Just a suggestions, readers digest version of these post (bullet form, etc.) make it a lot easier to digest your question/options/etc. I appreciate the detailed info, but maybe just a little more condensed. :)
Noted! I will be more mindful of that in the future as I have been known to ramble...
Trexx wrote:Networking first - Port trunking will do nothing in terms of speeding up a SINGLE connection right now. It gives you more AGGREGATE throughput at the QNAP level, but at a CLIENT level, you are still limited to 1GbE. So right now 2 NICs in your workstation does no good.

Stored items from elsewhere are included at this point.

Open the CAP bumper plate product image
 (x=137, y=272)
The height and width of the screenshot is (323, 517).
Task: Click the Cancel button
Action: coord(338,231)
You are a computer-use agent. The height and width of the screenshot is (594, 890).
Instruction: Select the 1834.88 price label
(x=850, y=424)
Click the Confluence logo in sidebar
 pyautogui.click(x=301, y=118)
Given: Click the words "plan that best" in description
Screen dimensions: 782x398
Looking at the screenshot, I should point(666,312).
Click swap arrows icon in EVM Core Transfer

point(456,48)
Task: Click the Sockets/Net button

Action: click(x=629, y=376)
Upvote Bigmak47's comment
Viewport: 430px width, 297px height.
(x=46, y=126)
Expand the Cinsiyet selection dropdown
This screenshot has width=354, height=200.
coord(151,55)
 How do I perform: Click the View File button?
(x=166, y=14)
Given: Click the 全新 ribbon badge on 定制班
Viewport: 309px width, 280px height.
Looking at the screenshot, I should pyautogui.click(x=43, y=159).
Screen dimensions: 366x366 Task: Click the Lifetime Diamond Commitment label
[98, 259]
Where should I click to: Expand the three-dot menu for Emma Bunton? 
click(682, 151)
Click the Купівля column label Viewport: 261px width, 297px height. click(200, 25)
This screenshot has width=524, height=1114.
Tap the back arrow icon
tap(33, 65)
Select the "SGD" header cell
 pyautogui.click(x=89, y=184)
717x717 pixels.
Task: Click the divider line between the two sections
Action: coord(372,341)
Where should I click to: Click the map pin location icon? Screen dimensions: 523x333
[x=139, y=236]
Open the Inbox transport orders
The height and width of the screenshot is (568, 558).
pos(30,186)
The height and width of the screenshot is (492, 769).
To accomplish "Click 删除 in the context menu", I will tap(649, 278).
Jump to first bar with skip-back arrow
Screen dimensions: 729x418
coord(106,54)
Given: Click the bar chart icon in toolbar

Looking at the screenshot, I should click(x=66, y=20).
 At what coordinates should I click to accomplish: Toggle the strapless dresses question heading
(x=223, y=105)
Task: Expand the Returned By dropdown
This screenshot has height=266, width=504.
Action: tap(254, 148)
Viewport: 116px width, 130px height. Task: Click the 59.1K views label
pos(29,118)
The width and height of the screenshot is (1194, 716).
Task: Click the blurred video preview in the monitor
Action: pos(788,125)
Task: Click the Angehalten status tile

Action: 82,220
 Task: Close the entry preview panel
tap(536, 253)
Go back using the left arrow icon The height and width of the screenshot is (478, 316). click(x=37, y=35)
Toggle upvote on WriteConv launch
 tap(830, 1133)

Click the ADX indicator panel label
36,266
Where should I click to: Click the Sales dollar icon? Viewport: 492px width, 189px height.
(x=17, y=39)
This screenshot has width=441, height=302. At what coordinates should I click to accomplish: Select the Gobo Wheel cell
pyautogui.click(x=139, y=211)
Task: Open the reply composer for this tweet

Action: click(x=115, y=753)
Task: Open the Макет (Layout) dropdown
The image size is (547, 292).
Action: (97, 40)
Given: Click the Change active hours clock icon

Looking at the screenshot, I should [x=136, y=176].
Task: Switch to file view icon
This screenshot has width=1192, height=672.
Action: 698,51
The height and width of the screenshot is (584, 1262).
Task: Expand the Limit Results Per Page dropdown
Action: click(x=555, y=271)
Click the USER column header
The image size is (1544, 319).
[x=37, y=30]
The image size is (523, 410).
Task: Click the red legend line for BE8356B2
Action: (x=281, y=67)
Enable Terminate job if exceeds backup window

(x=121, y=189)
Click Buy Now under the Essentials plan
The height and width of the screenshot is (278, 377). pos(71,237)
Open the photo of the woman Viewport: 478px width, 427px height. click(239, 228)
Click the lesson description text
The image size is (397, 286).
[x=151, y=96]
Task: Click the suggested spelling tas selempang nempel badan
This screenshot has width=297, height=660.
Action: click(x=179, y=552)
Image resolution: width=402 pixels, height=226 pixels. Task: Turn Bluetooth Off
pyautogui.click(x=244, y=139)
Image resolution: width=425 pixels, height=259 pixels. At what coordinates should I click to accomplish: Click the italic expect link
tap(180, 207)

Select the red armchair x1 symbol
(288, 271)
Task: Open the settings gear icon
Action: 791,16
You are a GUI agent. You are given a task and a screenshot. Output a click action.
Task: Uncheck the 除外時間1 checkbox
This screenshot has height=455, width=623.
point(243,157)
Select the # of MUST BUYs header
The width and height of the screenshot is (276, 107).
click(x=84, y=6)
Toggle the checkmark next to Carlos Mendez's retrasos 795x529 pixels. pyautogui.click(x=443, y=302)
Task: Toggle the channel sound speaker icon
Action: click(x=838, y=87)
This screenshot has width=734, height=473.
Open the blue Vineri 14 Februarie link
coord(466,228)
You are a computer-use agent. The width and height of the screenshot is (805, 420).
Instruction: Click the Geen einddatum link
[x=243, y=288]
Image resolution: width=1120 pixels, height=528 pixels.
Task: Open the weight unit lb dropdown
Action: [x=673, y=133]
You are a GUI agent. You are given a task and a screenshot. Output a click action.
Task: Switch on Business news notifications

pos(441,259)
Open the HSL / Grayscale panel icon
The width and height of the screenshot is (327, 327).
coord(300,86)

Microsoft did come out with some enhancements to SMB in the latest version in 2016 that MIGHT give some improvement, but QNAP doesn't support those SMB changes yet. I would trunk on the ProSafe, not the ASUS.
Really? I'm really surprised that if you had both the QNAP and the workstation with two NICs and set up to be trunked (a.k.a. bonded) and aggregating traffic (as in not just running in failover) and were using a switch that not only supported port trunking in the manner AND has a fast enough backplane that that you would be getting true 2 GigE. What am I missing here?
Trexx wrote:I would never do a read/write SSD cache/QTier w/o RAID-1. Qnap will let you do it (for CACHE anyway), but I wouldn't.
I agree, and I was going to attempt it. Were to use Cache and were I NOT to mirror it, I'd only use it as read-only as it seems like a way to introduce date-loss into your system needlessly.[/quote]
Trexx wrote:SSD's can't be "subdivided" for QTIER & CACHE usage. QNAP uses the entire m.2 modules. So it is an either/or.
Yeah, that's what I figured since I was not able to find any way of subdividing the SSD in any way. It wants to use all or nothing, so what you say comes as no surprise, though it's a tad dissapointing, but sometimes the truth hurts![/quote]
Trexx wrote:As for control, the only option that gives you DIRECT control is SSD Volume. One option would be install QTS on the SSD's (Volume1) and then also keep your apps/VM's/Dockers/etc. on it as well. Then create a 2nd volume (volume2) out of the HDD's where you store your media/etc. This will give you max performance for the things where it matters, and for streaming media (where it doesn't) you can use your spinning disk.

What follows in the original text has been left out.